#### Your goal:
Render the lines of the material below as a numbered list, from the line with "Viewport: 1443px width, 709px height." through the last line, both ends included. Leave out blank lines and pictures.

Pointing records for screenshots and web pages
◆ ◆ ◆ ◆

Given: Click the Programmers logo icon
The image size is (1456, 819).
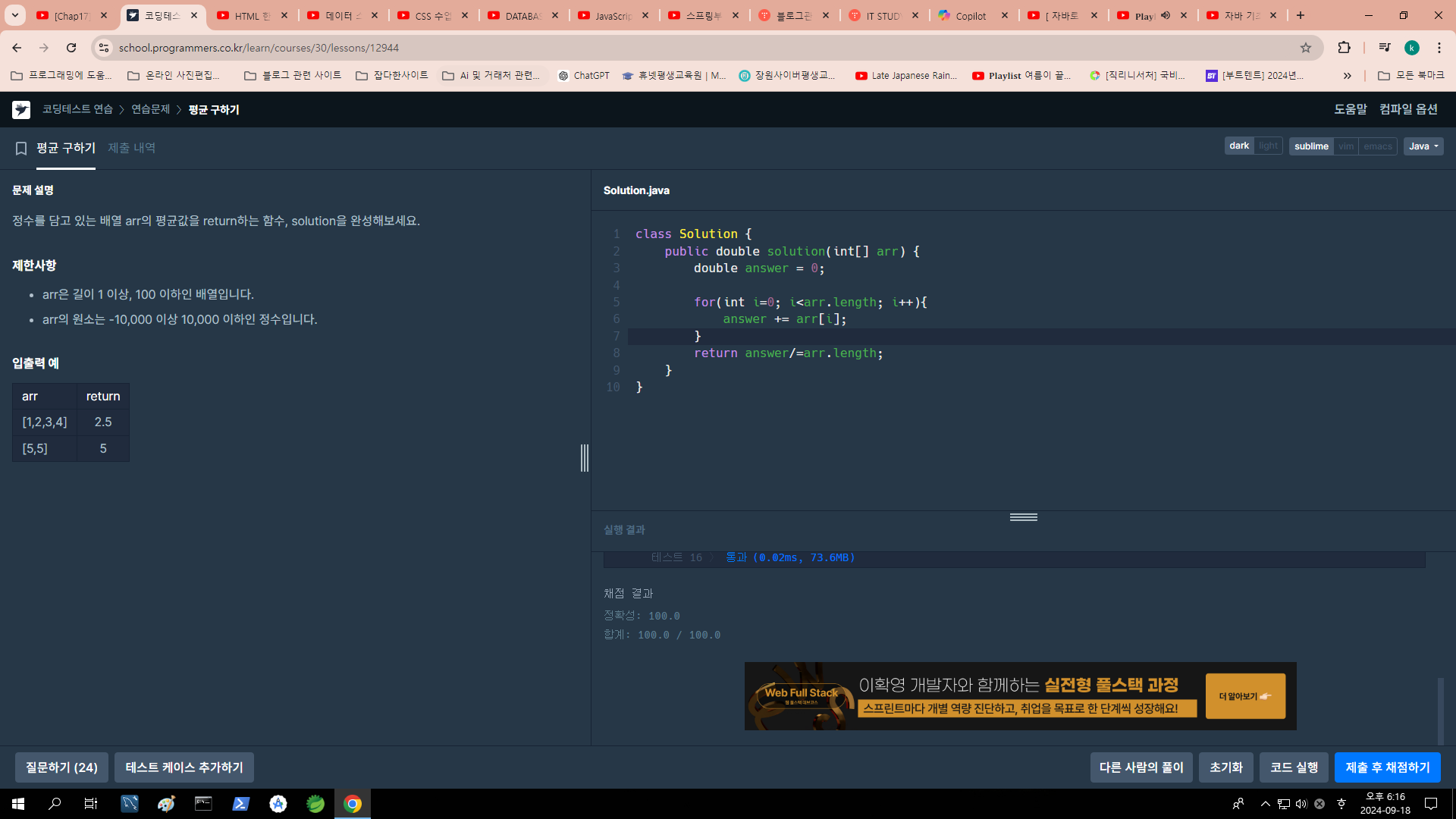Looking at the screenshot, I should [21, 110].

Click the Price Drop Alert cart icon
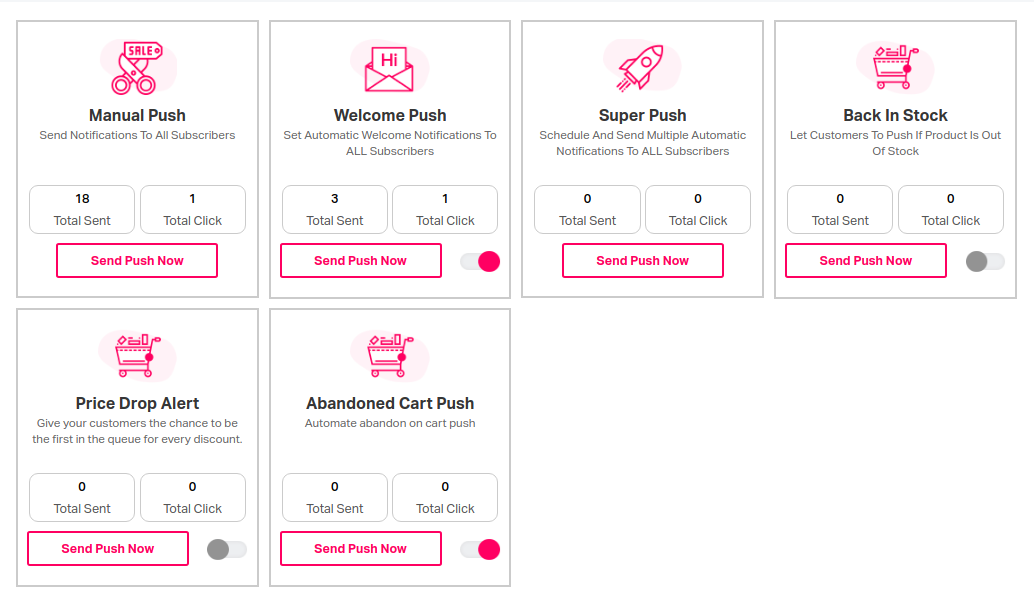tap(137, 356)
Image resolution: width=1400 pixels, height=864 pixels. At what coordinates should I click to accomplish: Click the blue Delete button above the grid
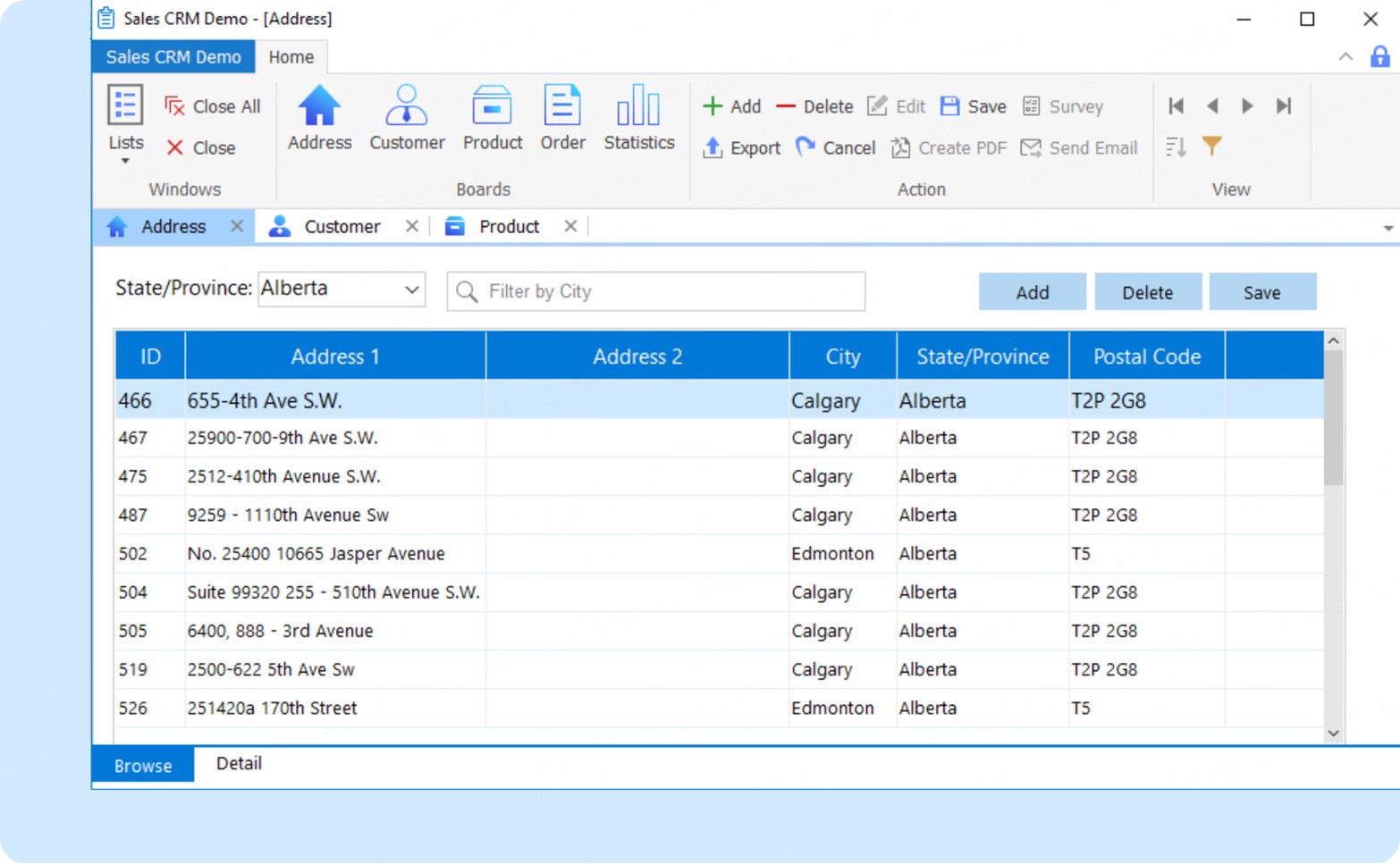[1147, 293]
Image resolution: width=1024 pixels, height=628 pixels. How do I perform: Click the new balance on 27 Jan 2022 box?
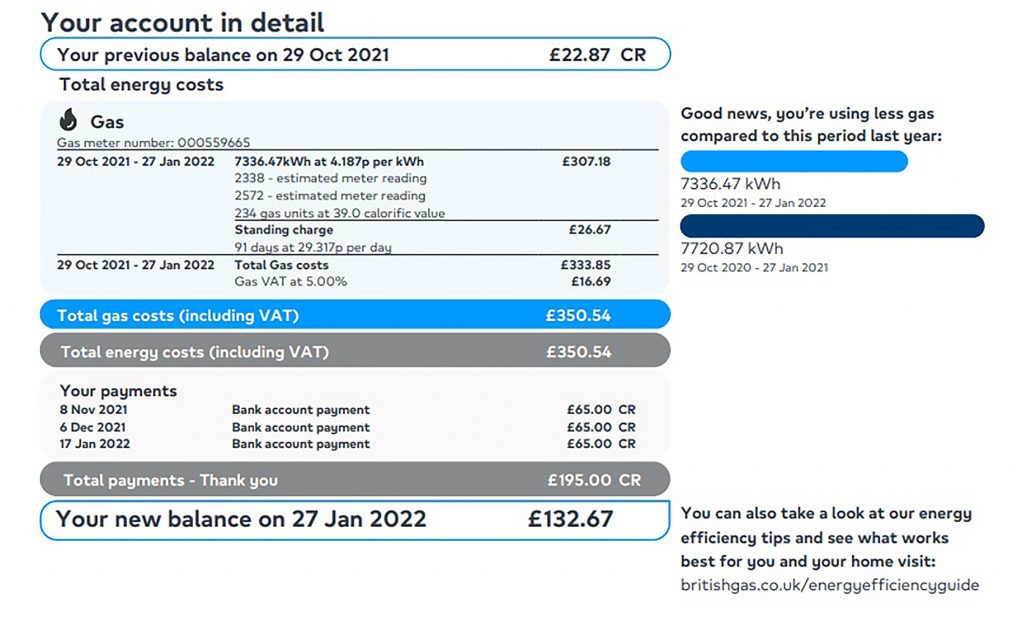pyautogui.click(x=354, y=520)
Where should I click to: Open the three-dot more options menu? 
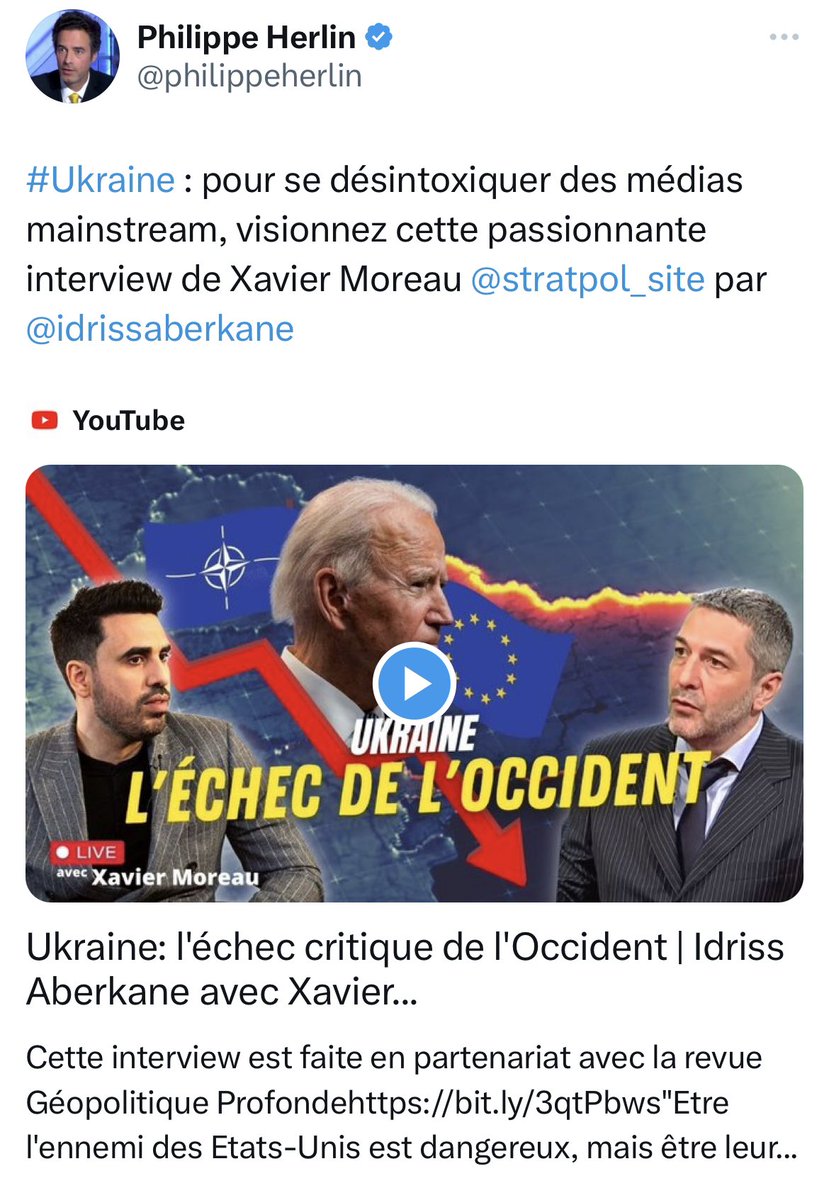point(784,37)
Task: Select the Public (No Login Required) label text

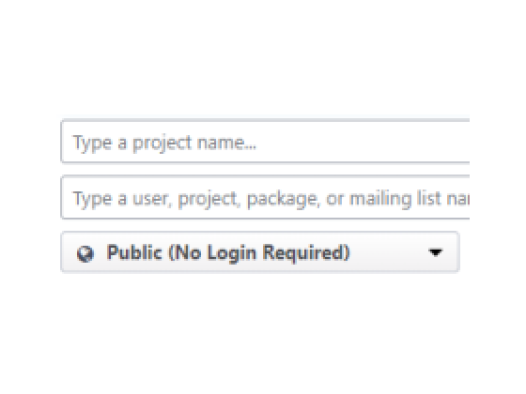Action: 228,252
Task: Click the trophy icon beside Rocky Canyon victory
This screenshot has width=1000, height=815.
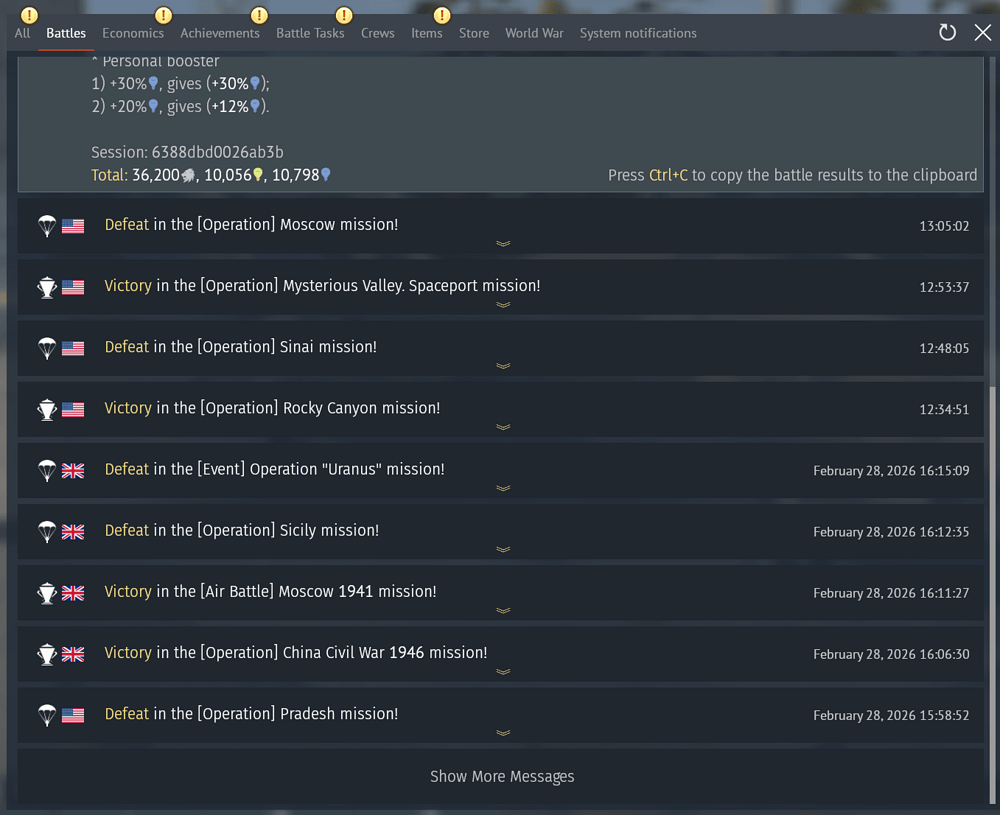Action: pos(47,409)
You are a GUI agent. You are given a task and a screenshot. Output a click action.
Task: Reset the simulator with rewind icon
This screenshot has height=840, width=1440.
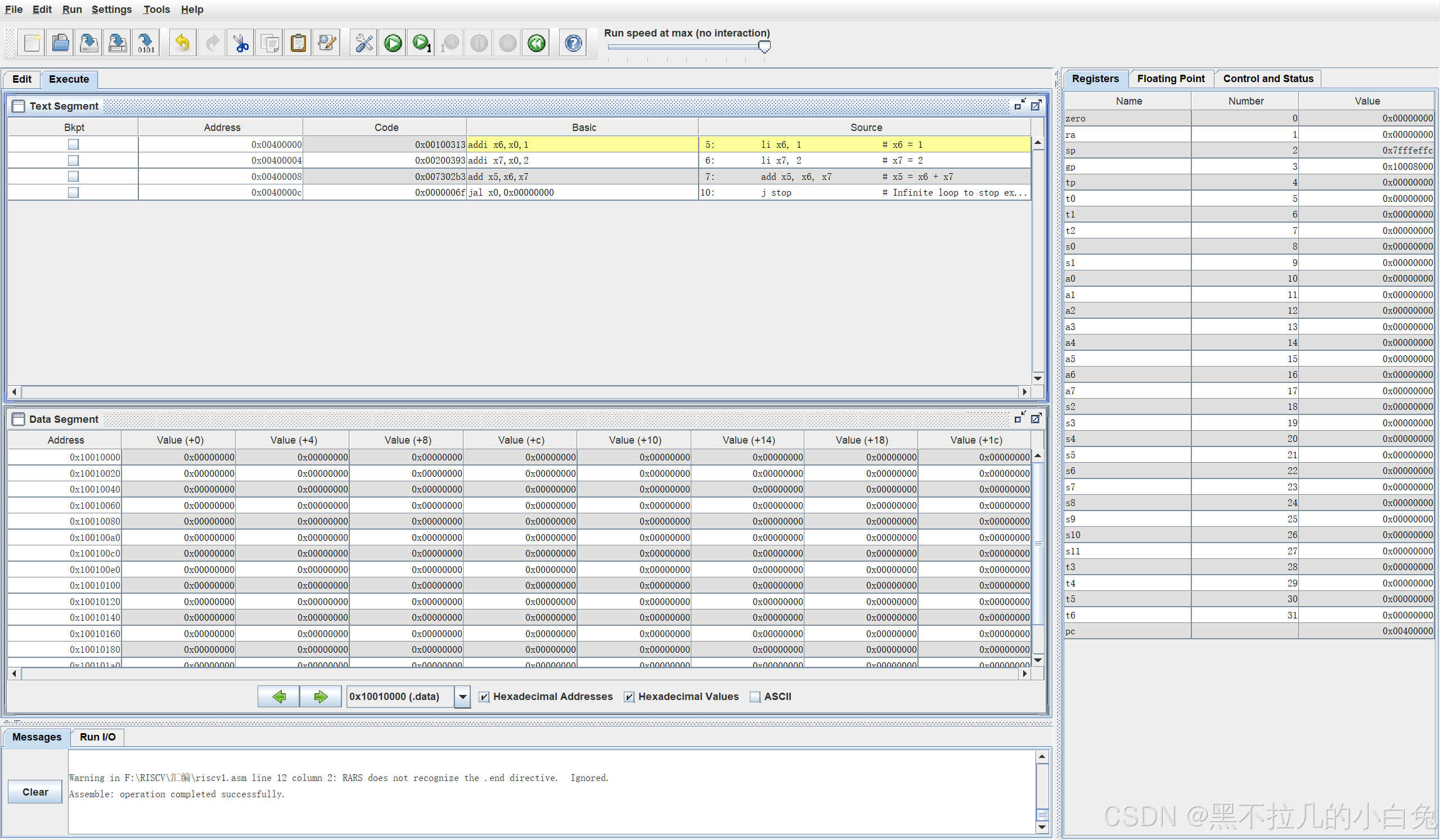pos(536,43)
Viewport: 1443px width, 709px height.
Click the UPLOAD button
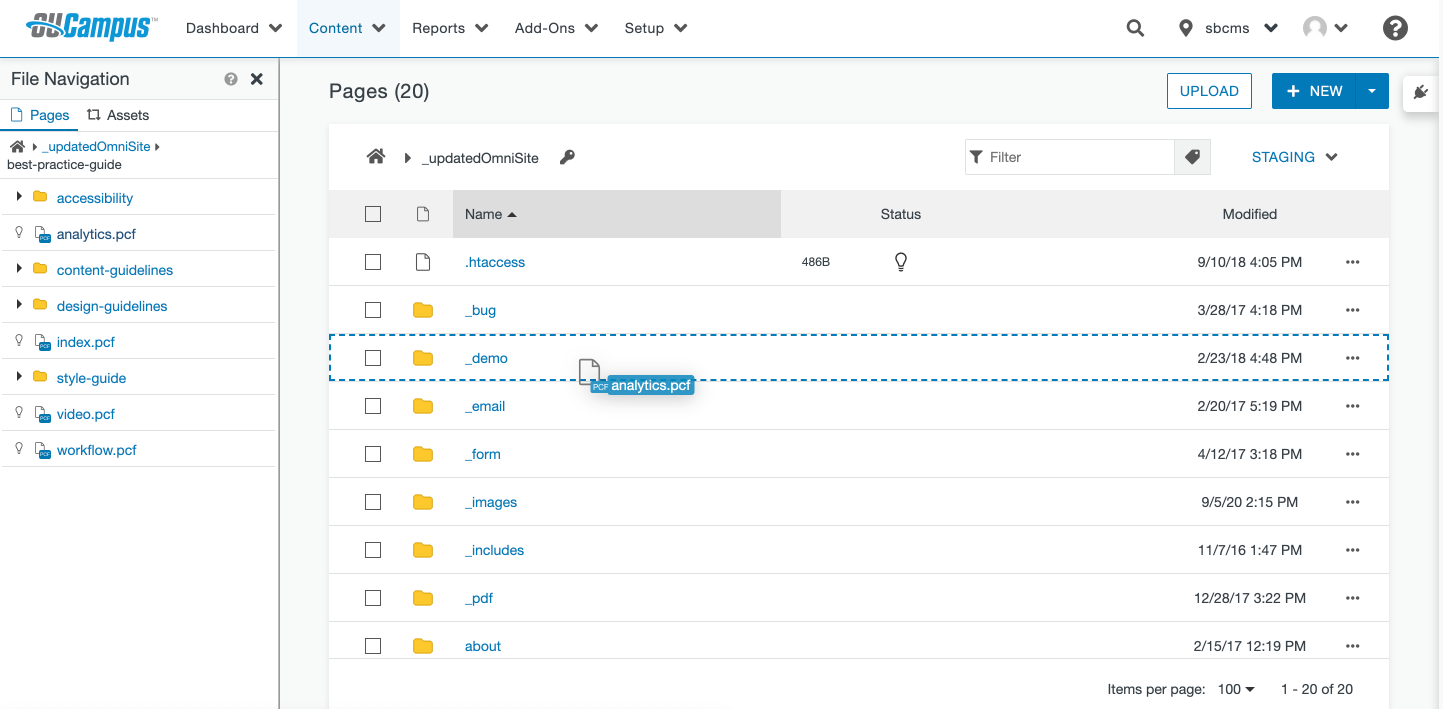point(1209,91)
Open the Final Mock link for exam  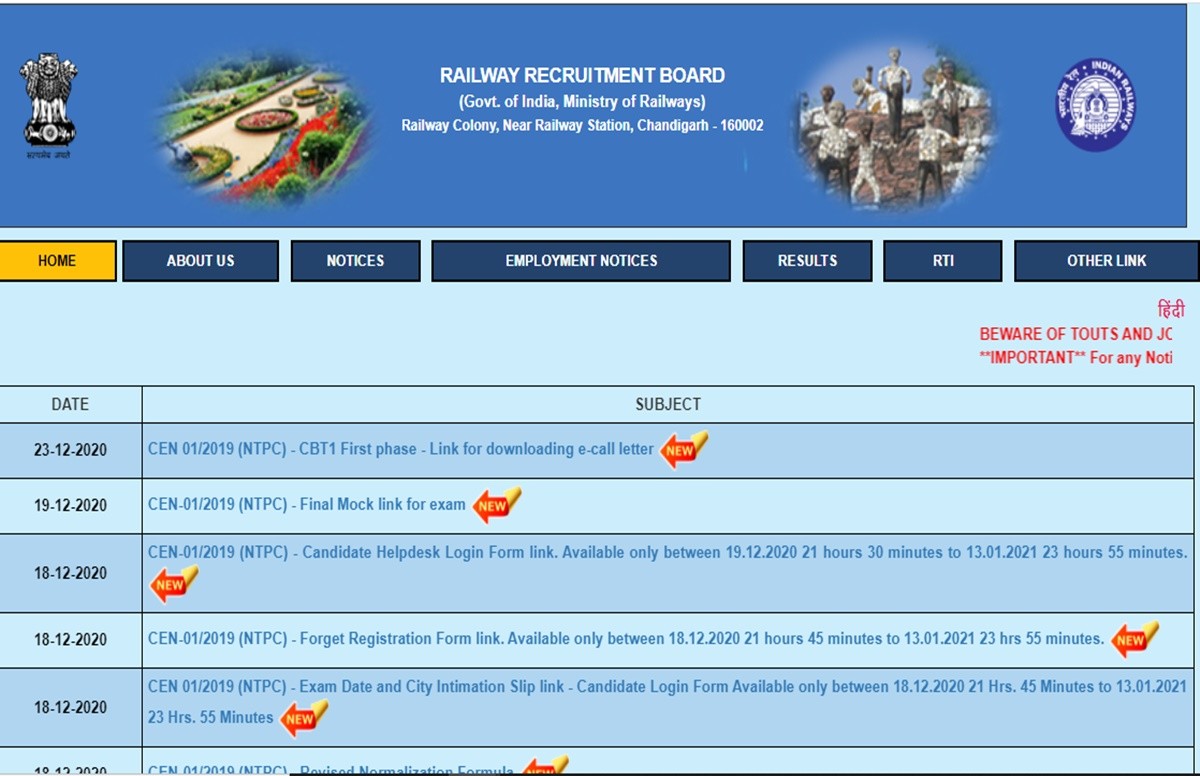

◆ ◆ ◆ ◆

#### Final answer:
1. Viewport: 1443px width, 709px height.
2. Click the UPLOAD button
3. point(1209,91)
4. Open the Final Mock link for exam  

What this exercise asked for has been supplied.